- **Supplied text**
Licensing data
When making data available to others outside the research team, you should observe two rules:
- Always make the data available under licence, so that it is clear to any person wishing to access and use them who owns the data, and on what terms they can be used;
- Make the data available under the most open licence possible, which allows the widest possible scope for re-use and redistribution.
Data should be made available under an open licence, unless there is good reason to licence them on a more restrictive basis, for example, to prohibit commercial re-use of data in which a commercial partner has an interest.
What is a licence?
A licence is an official authorisation to make use of specified material. As well as telling users what they are and are not allowed to do with the material, a licence also provides protection to the creators and owners of intellectual property. An accompanying rights statement establishes legal ownership of the licensed item and asserts the right of its creator(s) to be recognised as such. The attribution condition that is common to many open licences is the legal basis of your right to be credited as the creator of the licensed material. Many licences also include formal disclaimers of liability for any harm or damage that may arise from someone else's use of the material.
Open licences
An open licence makes an item free to access, use, modify and share by anyone for any purpose. Examples of open licences include:
- Creative Commons licences for creative works (including research publications and datasets);
- Open Source licences for software source code;
- Licences for specific types of work, such as the Open Data Commons licences for databases;
- Government open data licences, such as the UK Open Government Licence for public sector materials;
- Public Domain Dedications, such as the Creative Commons CC0 Public Domain Dedication: strictly speaking, this is a rights waiver, not a licence, but it is generally considered as a type of open licence.

- **What the task requires**
From the text on licensing data, return the passage that opens with the words "A licence is" and closes with "of the material.", copied without any change.

- **Provided records**

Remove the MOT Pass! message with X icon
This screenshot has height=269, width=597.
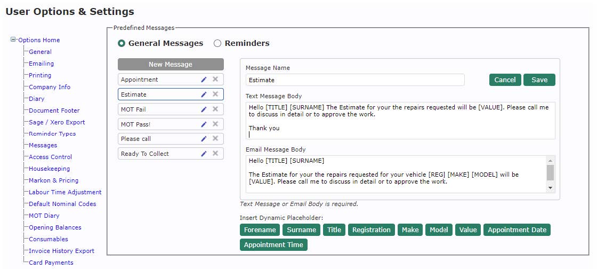215,124
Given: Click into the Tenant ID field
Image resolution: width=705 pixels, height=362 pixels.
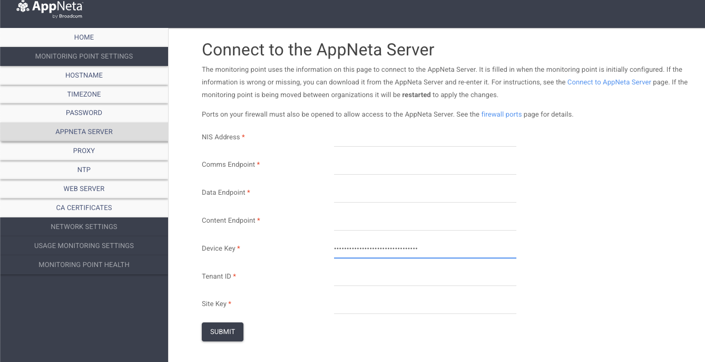Looking at the screenshot, I should tap(425, 278).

- **Complete output**
A licence is an official authorisation to make use of specified material. As well as telling users what they are and are not allowed to do with the material, a licence also provides protection to the creators and owners of intellectual property. An accompanying rights statement establishes legal ownership of the licensed item and asserts the right of its creator(s) to be recognised as such. The attribution condition that is common to many open licences is the legal basis of your right to be credited as the creator of the licensed material. Many licences also include formal disclaimers of liability for any harm or damage that may arise from someone else's use of the material.